§ Exercise text
* * * * * * *

Counting the tempo will make your set less effective

Let's say you want to do 8 reps with 70% of your 1RM weight at a 4020 tempo. By repetition 6, your muscle fibers will be too fatigued to perform their task at a 4020 tempo, but if you speed things up a bit (while still maintaining proper exercise execution form) you will be able to perform those two additional repetitions.

What would you do? Stop at 6 reps with a 4020 tempo even if you know you could do 2 more reps if you speed things up a little?


You do those two reps to finish the set by doing those reps a little fast (without faking it). Wouldn't these two reps help to make your muscles bigger and stronger, even if you deviated from the strict tempo parameters?

What is the purpose of the training session? To complete a specific task within some precise parameters or to stimulate muscle growth?

Pace guidelines are rarely adapted to the exercises

A squat may involve a range of motion of about 60 centimeters. For shoulder raises or calf raises, the range of motion is more likely to be in the region of 5 to 10 centimeters. So how can it be that you are using the same tempo guidelines for both exercises? Let's compare a squat with a range of motion of 60 centimeters with a standing calf raise with a range of motion of 10 centimeters.

If you use a 4010 tempo in both cases, the eccentric part of the movement is performed at the following speed:

  • 15 centimeters per second for squats
  • 2.5 centimetres per second for calf raises

Although you use the same tempo for both exercises, you will move six times faster for squats. Will this result in the same type of growth stimulus in both cases? Probably not.

While the above seems obvious, I still see a lot of trainers prescribing tempos like 5010 or 4020 on shoulder raises and calf raises - the same tempo they prescribe for squats. This shows that these trainers don't have a correct understanding of how a muscle contracts.

It's not about how long a muscle is under tension (which will be related to range of motion) but at what contraction speed a muscle needs to function. If you are going to use tempo rules, at least use them intelligently.

So what should you do?

Tempo prescriptions are a good idea applied incorrectly. Changing how the repetitions are performed can be an important way to vary the training stimulus and achieve better gains. Dr. Dietmar Schmidtbleicher has written the following:

"Muscles get stronger faster when they are exposed to varying tempos of exercise execution rather than always being trained at the same speed. Movements at slower speeds will expose the neuromuscular system to higher tension due to the absence of momentum, thereby preferentially stimulating the tropism of muscle size and strength. Training at high movement speed with heavy weights (85 to 100%) is another way to achieve a high level of muscle tension by recruiting a greater number of rapidly contracting motor units."

This is true, but precise tempo prescriptions are not the way to go. Instead, you should use qualitative guidelines for the repetitions instead of an exact rhythm. This way you can focus on the right feeling during the set instead of counting seconds.

I use the following guidelines for the concentric and eccentric part of the movement:

  • Explosive
  • Fast
  • Normal
  • Controlled
  • Slow

I only add a target for the transition point if I want the athlete to incorporate isometric holding into the exercise. I say "Hold the weight at the lowest point for 2 seconds" or "Consciously contract the muscle at the highest point for 2 seconds to the max."

Yes, this is longer than just writing down 4012, but it gives the exerciser a good mental picture that allows them to focus on the right thing. This also adjusts the rhythm of the exercise. "Slow" may mean less time on shoulder raises than squats, but it will still be slow. That's what's important, not the duration itself.

So if I'm telling someone how to do the reps, I might say something like:

"Lower the weight in a controlled manner, hold the lowest position for a second, and then perform an explosive concentric movement."


"Perform the upward movement slowly while tensing the muscle. Control the weight on the way up as you contract the muscle hard." See? This is easy to communicate, easy to understand and puts the focus on the right thing.

* * * * * * *

§ What this task involves
Reproduce everything in the workout tempo text from "Although you use" down to "use them intelligently.".

§ Saved data entries
* * * * * * *

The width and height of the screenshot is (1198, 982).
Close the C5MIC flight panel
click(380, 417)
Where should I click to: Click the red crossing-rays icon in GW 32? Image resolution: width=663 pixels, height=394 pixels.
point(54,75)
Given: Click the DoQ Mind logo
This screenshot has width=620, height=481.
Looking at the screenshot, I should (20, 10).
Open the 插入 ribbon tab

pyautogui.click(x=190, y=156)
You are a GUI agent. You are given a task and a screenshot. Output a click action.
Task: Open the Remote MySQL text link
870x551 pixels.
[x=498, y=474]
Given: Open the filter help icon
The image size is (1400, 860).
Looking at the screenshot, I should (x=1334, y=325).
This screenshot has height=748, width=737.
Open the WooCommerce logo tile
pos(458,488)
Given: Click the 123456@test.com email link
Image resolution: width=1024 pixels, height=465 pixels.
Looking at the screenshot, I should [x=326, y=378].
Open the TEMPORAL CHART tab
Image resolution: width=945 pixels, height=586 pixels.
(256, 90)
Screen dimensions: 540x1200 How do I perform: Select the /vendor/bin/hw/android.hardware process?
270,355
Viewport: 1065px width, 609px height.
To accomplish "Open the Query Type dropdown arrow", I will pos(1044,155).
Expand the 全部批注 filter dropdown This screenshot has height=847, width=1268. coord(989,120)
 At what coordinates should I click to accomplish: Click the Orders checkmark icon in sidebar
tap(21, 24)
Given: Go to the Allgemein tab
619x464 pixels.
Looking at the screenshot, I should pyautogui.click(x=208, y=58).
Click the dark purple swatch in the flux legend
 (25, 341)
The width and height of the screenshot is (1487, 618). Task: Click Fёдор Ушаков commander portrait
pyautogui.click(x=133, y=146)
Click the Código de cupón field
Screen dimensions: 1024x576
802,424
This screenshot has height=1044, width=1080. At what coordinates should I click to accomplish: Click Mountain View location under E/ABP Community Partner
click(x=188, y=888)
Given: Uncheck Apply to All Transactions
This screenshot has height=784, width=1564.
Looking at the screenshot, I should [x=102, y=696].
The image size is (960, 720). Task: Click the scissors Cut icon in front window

* * * * * * *

§ Reply
Although you use the same tempo for both exercises, you will move six times faster for squats. Will this result in the same type of growth stimulus in both cases? Probably not.

While the above seems obvious, I still see a lot of trainers prescribing tempos like 5010 or 4020 on shoulder raises and calf raises - the same tempo they prescribe for squats. This shows that these trainers don't have a correct understanding of how a muscle contracts.

It's not about how long a muscle is under tension (which will be related to range of motion) but at what contraction speed a muscle needs to function. If you are going to use tempo rules, at least use them intelligently.